MillenniumPost
Delhi

Dearth of staff leaves Delhi Waqf Board paralysed

NEW DELHI: The Delhi Waqf Board, responsible for management of over 2,000 Muslim properties across the city, is facing a 'severe' crunch of technical and revenue officials, sources said.
As against 64 sanctioned posts, 28 posts – mostly technical and revenue related – are lying vacant, hampering upkeep of properties and other works as a result, a government official said.
He stated, "More than 90 per cent work of the Waqf Board relates to revenue. However, there are no revenue officials, such as patwari, kanoongo and tehsildar.
"The last such official retired in 2012, while the post of kanoongo has been vacant for last 30 years," the official added.
The problems of managing properties – including land, shops and residential buildings, located at prominent locations like Daryaganj, Ansari Road, Vasant Kunj, Greater Kailash and other areas – has been affected due to vacancies on technical posts.
The present strength of 36 employees includes about 12-14 peons and drivers, and eight clerks, while there are vacancies of surveyors, junior engineers, zonal officers and revenue staff, sources in the Waqf Board claimed.
"Survey work, monitoring of encroachment and illegal constructions, and collection of revenue are lagging because of the vacancies," the Board officials said.

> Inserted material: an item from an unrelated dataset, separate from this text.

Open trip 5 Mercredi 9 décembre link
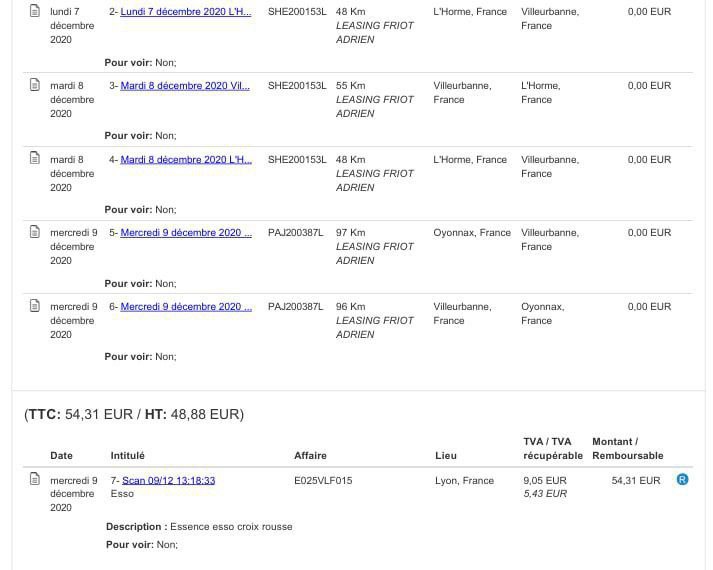This screenshot has height=570, width=713. [x=186, y=233]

"The list of 1,964 Waqf properties is going to be expanded with the inclusion of nearly 500 more such properties after they are published in the Gazette.
"The management of all these properties, estimated to be worth over Rs 1,200 crore, will become impossible if vacancies are not filled," the official said.
Official work has also been hampered because the Waqf Board is yet to be constituted, since it was dissolved.
Important files and decisions are lying pending because the seven-member Board has not been reconstituted, after it was dissolved by the former Lieutenant Governor Najeeb Jung in October 2016, over alleged 'irregularities' in the functioning of the Board.